FEATURE: More flexible ingestion command

Question

FEATURE: More flexible ingestion command

PlainSite opened this issue 7 months ago · comments

The alephclient ingestion tool has a "crawldir" option to ingest every file in a folder, but in many cases I just want to ingest one file at a time. This is because I often add PDFs to a folder where some of the PDFs (the old ones) have already been ingested/OCRed but the new ones have not. It's a waste of CPU resources to repeatedly re-ingest documents that are already in Aleph.

Either by default the alephclient command should skip over files where the SHA-1 checksum matches a checksum already in ElasticSearch (isn't this the point of storing the checksum?) with something like a --force option if it's really necessary to re-run the ingestion process for those files, and/or alephclient should allow more precise targeting of specific files to avoid the re-ingestion problem.

The alternative of moving files to a random folder in /tmp to ingest them there isn't ideal because alephclient absorbs some of that file structure metadata when it's figuring out what it's ingesting.
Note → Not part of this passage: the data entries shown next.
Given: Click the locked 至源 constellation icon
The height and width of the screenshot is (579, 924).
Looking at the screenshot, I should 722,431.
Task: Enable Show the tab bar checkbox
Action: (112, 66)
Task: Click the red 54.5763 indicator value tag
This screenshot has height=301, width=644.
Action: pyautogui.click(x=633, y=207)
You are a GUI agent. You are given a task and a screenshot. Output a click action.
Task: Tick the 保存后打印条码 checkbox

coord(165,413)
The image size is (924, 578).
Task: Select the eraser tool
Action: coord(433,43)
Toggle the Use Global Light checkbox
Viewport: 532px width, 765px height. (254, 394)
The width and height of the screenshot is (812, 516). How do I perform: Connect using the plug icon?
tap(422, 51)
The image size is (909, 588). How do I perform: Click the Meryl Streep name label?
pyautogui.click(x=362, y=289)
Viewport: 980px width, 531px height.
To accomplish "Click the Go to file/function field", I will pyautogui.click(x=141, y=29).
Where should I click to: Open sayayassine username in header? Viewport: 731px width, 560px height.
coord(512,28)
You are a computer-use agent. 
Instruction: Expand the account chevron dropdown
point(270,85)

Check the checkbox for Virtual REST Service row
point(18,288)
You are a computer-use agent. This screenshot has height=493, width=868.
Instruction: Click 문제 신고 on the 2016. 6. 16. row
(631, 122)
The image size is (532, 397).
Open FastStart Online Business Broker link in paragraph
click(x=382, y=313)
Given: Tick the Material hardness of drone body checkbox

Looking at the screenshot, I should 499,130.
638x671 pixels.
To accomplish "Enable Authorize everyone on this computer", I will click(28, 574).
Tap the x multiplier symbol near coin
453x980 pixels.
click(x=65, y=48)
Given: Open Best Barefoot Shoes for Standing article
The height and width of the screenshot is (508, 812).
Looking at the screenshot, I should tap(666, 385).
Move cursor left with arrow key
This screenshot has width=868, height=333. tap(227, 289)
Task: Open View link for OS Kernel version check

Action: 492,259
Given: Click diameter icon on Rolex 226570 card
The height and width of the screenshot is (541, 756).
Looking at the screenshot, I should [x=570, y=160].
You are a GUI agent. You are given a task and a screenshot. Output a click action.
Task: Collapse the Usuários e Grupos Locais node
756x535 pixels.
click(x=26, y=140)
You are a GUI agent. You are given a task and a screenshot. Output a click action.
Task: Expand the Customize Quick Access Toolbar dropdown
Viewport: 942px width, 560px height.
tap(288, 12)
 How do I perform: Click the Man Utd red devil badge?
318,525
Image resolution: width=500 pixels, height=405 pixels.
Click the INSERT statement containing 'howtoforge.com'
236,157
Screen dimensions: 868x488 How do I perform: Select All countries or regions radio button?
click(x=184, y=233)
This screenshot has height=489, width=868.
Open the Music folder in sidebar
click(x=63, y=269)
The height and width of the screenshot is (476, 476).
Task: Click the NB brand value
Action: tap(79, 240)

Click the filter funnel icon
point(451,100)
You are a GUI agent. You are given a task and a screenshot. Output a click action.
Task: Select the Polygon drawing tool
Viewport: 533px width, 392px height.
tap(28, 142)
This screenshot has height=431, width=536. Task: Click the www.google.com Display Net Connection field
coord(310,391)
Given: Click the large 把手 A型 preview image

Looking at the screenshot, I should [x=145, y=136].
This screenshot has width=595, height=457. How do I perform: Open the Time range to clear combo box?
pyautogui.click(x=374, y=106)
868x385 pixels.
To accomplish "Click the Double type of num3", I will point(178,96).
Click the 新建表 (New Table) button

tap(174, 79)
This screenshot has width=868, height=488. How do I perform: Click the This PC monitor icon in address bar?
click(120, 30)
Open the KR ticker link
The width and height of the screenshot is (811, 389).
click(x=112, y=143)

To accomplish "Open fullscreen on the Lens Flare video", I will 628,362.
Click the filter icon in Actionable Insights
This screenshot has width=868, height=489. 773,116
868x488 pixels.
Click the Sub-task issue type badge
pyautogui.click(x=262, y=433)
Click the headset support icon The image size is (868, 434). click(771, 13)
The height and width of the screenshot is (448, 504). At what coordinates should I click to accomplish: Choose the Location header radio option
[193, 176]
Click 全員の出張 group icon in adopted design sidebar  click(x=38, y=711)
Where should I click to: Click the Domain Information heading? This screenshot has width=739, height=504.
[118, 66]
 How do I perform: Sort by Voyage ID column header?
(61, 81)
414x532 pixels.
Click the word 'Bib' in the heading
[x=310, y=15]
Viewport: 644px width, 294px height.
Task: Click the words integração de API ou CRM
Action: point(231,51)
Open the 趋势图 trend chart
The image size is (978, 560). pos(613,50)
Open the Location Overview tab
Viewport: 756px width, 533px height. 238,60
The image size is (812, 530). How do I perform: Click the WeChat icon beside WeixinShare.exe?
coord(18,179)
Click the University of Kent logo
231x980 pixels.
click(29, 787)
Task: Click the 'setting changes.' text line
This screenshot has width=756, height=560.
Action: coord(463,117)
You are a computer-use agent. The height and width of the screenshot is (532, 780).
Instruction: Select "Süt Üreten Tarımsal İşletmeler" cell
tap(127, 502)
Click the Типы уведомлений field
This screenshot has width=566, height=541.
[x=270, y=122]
It would also be nice to be able to define metadata to go along with an ingestion batch by passing some information from the command line. Right now I'm not sure how to do that, and such metadata might be useful later to filter ingested data in a certain way.

Till Prochaska commented 6 months ago

Steve Haffenden · Answer 1 · Tue Jan 16 2024 19:15:40 GMT+0800 (China Standard Time)

Hey @PlainSite

Thanks for raising this feature request. This is something that we are aware of, and that we'd like to address with time. Right now the team are focused on a significant backlog of other work, so it may be a while before we can get to this. If you felt like putting together a pull request then we'd love to review it.

Thanks